Gönlünüzün yüceliği sizi hayatta herkese ev olmaya iter bazen.
Büyük, şefkatli ve sonsuz merhametle donanmış bir ev.
Gelen herkesin sorgusuzca içeri davet edildiği, elde avuçta ne varsa ikram edildiği bir ev.
Hayat, karşılaştığımız insanlarda tutunduğumuz ön yargılardan fazlasıdır.
Kiminin hikayesi çok derin başlamıştır. Kimi hikayesine yön vermiştir. Kimi hikayesinin başladığının farkında bile değildir.
Bu yüzden ev büyüklüğündeki gönlünüze saygı barındırıyorsanız buyur ettiğiniz insanlara iyi bakmanız gerekir.
Hayat bazen de koca bir gözlemden ibarettir. Görmeyi biliyorsanız anlamak kapısından geçip bir diğer anahtarı bulursunuz: Bilgelik. Yüce gönlünüze görmeyi, anlamayı ve bilmeyi oturtup o çerçeveden bakarsınız artık.

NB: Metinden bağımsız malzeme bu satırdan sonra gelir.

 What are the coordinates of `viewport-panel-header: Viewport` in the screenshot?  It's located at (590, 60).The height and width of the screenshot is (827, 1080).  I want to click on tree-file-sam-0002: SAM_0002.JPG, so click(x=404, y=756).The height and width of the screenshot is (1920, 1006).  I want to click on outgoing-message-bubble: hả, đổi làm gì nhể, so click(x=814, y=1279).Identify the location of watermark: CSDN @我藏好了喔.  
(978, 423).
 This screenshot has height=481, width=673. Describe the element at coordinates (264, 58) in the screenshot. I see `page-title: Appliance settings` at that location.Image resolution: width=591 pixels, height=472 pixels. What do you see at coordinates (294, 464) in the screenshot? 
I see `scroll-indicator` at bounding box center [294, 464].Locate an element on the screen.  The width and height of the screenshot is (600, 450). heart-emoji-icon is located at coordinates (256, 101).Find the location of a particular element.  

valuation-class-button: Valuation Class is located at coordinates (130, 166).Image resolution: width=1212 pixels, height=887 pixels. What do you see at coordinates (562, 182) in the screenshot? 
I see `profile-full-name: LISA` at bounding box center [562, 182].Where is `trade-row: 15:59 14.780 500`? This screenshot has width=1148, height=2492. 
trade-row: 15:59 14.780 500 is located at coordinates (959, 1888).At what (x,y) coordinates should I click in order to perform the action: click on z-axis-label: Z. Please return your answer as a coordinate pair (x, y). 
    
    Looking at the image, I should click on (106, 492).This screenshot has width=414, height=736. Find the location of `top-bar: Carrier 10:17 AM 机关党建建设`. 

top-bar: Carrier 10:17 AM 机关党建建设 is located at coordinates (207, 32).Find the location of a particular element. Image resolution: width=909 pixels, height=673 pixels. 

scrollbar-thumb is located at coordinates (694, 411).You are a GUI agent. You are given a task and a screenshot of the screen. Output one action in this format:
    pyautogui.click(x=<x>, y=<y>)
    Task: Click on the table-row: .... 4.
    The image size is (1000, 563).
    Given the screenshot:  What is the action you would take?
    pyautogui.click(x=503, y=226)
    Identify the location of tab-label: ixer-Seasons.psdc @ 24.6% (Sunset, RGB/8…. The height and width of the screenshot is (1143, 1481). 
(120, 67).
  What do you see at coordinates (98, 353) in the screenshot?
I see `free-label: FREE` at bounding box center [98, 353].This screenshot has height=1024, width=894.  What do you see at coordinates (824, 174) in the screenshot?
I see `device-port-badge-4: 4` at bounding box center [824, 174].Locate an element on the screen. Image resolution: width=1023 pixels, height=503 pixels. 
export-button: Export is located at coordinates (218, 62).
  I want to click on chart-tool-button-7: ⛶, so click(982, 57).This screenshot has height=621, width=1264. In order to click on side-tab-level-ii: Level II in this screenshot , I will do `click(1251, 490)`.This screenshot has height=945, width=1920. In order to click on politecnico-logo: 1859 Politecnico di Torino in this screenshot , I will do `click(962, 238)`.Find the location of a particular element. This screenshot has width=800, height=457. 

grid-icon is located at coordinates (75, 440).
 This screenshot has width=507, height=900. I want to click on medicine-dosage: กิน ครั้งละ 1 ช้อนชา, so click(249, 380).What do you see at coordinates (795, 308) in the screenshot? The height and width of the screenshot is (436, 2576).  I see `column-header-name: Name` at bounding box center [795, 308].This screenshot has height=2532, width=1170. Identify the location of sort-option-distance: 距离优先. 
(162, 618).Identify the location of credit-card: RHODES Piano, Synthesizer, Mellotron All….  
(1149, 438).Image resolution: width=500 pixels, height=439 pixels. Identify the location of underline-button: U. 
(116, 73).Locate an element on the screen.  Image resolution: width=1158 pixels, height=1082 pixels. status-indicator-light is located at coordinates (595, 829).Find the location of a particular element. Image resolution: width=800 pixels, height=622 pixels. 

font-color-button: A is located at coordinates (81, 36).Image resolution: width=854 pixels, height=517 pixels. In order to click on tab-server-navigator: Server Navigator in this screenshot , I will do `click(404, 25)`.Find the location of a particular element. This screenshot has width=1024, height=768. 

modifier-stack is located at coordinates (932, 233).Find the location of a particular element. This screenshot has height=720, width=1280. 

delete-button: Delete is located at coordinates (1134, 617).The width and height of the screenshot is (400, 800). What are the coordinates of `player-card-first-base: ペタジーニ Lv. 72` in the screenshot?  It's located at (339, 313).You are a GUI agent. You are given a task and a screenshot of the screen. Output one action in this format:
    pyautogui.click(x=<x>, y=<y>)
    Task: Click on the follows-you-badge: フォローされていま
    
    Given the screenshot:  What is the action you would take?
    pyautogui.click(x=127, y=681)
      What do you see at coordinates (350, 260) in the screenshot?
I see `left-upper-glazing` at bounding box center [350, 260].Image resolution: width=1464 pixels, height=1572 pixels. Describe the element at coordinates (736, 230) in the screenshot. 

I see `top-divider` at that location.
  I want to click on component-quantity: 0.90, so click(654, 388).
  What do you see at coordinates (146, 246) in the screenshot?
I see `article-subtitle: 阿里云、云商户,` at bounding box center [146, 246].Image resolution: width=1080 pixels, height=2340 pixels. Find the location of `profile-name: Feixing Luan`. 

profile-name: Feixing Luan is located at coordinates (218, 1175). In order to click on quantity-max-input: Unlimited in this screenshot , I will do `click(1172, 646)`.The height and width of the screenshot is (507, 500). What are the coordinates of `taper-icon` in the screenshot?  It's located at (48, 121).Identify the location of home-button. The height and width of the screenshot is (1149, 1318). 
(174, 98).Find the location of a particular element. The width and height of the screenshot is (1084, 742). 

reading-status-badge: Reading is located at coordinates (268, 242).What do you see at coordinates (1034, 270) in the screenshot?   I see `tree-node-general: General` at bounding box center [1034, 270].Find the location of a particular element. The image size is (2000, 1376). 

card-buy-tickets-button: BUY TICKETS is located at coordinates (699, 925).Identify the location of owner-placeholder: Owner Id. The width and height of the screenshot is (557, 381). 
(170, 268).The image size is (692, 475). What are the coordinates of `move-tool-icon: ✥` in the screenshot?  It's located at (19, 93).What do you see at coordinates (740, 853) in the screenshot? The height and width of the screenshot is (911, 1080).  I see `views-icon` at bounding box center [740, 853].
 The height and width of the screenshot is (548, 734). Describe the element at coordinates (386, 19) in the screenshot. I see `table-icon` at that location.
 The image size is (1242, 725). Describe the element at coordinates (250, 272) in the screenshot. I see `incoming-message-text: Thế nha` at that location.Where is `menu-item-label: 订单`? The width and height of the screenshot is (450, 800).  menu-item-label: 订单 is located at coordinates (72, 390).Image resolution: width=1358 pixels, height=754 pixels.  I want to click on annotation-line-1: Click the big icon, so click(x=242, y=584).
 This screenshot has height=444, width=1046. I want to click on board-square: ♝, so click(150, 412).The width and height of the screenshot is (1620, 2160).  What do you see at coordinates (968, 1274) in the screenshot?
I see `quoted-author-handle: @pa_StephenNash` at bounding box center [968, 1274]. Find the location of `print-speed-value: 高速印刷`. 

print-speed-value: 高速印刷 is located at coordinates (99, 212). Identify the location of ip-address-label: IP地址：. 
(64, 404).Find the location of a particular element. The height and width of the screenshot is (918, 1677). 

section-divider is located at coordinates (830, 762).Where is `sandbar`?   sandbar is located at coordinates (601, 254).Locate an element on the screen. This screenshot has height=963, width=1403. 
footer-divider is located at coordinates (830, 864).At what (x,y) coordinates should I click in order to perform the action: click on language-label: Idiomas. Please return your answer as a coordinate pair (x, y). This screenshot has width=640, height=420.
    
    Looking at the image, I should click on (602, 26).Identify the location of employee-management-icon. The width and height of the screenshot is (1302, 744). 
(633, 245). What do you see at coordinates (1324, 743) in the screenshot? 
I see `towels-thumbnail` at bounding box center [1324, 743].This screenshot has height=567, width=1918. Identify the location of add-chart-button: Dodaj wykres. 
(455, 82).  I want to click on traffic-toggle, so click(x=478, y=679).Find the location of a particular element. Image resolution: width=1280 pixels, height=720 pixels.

Her şeyi anlamanın ve bilmenin her zaman yarar olarak haneye yazılmadığını da bilmelisiniz.
Her şeyi görüp söyleyemediğiniz çok zaman olacaktır şüphesiz. Bu durumlarda hayatınıza devam edebilmeyi de öğrenmeniz gerek.
Bazen bir çocuğun karanlığına ışık tutmak zorunda kalabiliriz ve bazen o ışığı biz ararız.
Bazen en yakın arkadaşımıza güvendiğimizi sanabiliriz ve bazen kendimizi, arkadaşımıza güven vermeye çalışırken bulabiliriz. Milyonlarca ihtimalden oluşan hayatı çok ciddiye aldığımız zamanlar da olabilir, fütursuzca gezindiğimiz zamanlar da. Yolun sonunda insan her zaman kendine kalandır.
Ne kadar büyüttüyse kendini o kadardır. Ne kadar sevdiyse o kadar sevilmiştir. Ne kadar çok gönülde misafir olduysa o kadar buyur etmiştir. Yani sen bu hayatta kendine ne kadar ev aradıysan o kadar ev olmuşsundur başkasına.
Yara aldığımız yerlerden kaçarken bazen daha büyük yaralar açarız. Bu, ilaçların vücudumuzda hasar gören yeri düzeltirken başka bir organımıza zarar vermesi gibidir. Biz hayatı yaşadığımızı sanırken hayat bize yaşama sanatını kendince öğretmesinden ibaret bir düzenektir bence.
Yaşam mücadelesinde kendini kaybettiğini düşünen ve arayışta olan kimselere…
Kimse kendini kaybetmez aslında, arayışa girme yeter. Çünkü sen hep kendindesindir. Yol şaşabilir ama sen kendini bırakmazsın öyle olduğunu düşünsen bile.